**Given problem A**
From the records, give each line as a string in a JSON list, starting at the line containing "Where should I click to: Click" and ending at the line containing "I will pos(177,190).". Leave out blank lines.

**Source passage**
========

Location
- 655 US Highway 31 North Athens, Alabama 35611 United States
- 34°48′50″N 86°57′00″W﻿ / ﻿34.814°N 86.950°W

Information
- Type: Comprehensive Public High School
- Established: 1973 (53 years ago)
- School district: Athens City School System
- Superintendent: Beth Patton
- CEEB code: 010175
- Principal: Willie Moore
- Staff: 69.80 (FTE)
- Grades: 9 to 12
- Gender: Co-education
- Enrollment: 1,228 (2023–2024)
- Student to teacher ratio: 17.59
- Campus type: Suburban
- Colors: Black and gold
- Mascot: Golden Eagle
- Feeder schools: Athens Middle School
- Website: ahs.acs-k12.org

= Athens High School (Alabama) =

High school in Athens, Alabama, United States

Athens High School is the only high school in the Athens City Schools System.

==Sports==

===Cheerleading===
The Athens High School cheerleading program in Athens, Alabama supports school athletic teams and participates in competitive cheerleading. The program includes multiple squads, such as varsity and junior varsity, which perform at football and basketball games, pep rallies, and community events.

Athens cheerleaders compete at regional, state, and national-level competitions. The program has achieved significant success at the national level, winning national championships in 2023, 2024, and 2025. In addition, Athens cheerleading teams have earned world championship titles in 2023 and 2026.

Competitive routines performed by the team incorporate advanced stunting, tumbling, jumps, and dance, and are judged on execution, difficulty, synchronization, and overall performance. The program emphasizes school spirit, teamwork, discipline, and athletic development, and contributes to the school’s extracurricular and athletic culture.

===Soccer===
The Lady Golden Eagles have gone to the final four five years in a row and went on to win second in the state in 2012. They also won the 2013 tournament.

========

**Input rows**
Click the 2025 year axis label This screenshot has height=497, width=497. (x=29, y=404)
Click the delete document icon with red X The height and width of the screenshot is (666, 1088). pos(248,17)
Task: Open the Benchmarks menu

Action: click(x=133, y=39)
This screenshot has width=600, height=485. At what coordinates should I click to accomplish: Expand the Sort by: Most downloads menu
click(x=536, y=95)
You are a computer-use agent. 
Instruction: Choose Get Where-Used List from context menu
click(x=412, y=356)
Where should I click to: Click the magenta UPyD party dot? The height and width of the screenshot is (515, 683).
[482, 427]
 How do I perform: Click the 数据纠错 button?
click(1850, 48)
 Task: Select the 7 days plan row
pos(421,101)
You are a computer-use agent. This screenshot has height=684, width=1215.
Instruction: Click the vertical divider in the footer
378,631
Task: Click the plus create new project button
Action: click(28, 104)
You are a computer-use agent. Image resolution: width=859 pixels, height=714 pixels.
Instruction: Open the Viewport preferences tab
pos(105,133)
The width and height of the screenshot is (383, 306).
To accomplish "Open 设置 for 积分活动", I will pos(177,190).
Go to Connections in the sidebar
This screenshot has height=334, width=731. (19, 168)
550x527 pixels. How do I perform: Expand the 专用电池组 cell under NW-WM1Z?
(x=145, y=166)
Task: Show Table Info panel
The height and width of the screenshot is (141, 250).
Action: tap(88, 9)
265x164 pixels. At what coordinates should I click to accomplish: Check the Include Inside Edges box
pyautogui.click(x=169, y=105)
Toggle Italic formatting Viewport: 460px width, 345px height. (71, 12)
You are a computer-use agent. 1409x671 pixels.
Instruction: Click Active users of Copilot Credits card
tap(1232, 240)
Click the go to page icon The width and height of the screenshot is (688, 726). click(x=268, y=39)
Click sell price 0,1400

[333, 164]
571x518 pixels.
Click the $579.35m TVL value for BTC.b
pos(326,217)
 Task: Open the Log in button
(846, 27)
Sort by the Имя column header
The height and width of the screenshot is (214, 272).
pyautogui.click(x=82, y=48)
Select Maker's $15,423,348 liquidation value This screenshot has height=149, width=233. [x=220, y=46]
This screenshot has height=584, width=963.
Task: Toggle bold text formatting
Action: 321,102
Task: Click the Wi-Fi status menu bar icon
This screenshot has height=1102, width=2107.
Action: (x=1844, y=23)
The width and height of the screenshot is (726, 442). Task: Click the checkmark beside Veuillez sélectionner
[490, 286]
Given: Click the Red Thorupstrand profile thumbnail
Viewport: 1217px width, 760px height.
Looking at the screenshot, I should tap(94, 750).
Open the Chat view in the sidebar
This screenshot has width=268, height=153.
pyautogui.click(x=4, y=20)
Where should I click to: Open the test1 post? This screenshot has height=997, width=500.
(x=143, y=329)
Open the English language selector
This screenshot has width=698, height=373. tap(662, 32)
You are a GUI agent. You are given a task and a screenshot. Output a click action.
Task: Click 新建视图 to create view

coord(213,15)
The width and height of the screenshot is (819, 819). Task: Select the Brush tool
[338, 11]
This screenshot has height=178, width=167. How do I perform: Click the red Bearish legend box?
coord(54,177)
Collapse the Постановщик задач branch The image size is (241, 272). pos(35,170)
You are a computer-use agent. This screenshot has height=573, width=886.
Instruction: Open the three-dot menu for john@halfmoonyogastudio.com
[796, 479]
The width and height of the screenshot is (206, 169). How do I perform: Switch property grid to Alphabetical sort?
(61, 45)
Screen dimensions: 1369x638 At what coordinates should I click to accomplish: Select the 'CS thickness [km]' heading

========

**Given problem B**
Extend the Athens High School article past its final sentence.

**Reply A**
[
  "Where should I click to: Click the magenta UPyD party dot? The height and width of the screenshot is (515, 683).",
  "[482, 427]",
  " How do I perform: Click the 数据纠错 button?",
  "click(1850, 48)",
  " Task: Select the 7 days plan row",
  "pos(421,101)",
  "You are a computer-use agent. This screenshot has height=684, width=1215.",
  "Instruction: Click the vertical divider in the footer",
  "378,631",
  "Task: Click the plus create new project button",
  "Action: click(28, 104)",
  "You are a computer-use agent. Image resolution: width=859 pixels, height=714 pixels.",
  "Instruction: Open the Viewport preferences tab",
  "pos(105,133)",
  "The width and height of the screenshot is (383, 306).",
  "To accomplish \"Open 设置 for 积分活动\", I will pos(177,190)."
]

**Reply B**
===Football===
The school won the 2006 state championship, the third in the school's history after 1975 and 1976)

School aluminas Philip Rivers was a successful quarterback for the Chargers and Colts of the National Football League. He has the most passing yards for any quarterback who never reached a Super Bowl.

===Softball===
In 2005, the Lady Eagles won area competition and went on to the state championship where they took home third place in 5A play. In 2010, the Golden Eagles won the state championship, scoring two upsets over top-ranked Mortimer Jordan High School in the finals.

2022 State Champs in class 6A defeating Helena in the finals. 2023 State runners-up in 6A losing to Wetumpka in the finals. 2024 State Champs in 6A defeating Hartselle in the finals.

===Basketball===
Keith Askins is a retired NBA basketball player who played for the Miami Heat. Also, more recently, Richard Hendrix was an NBA power forward for the Golden State Warriors from Athens High. He currently plays overseas in Europe.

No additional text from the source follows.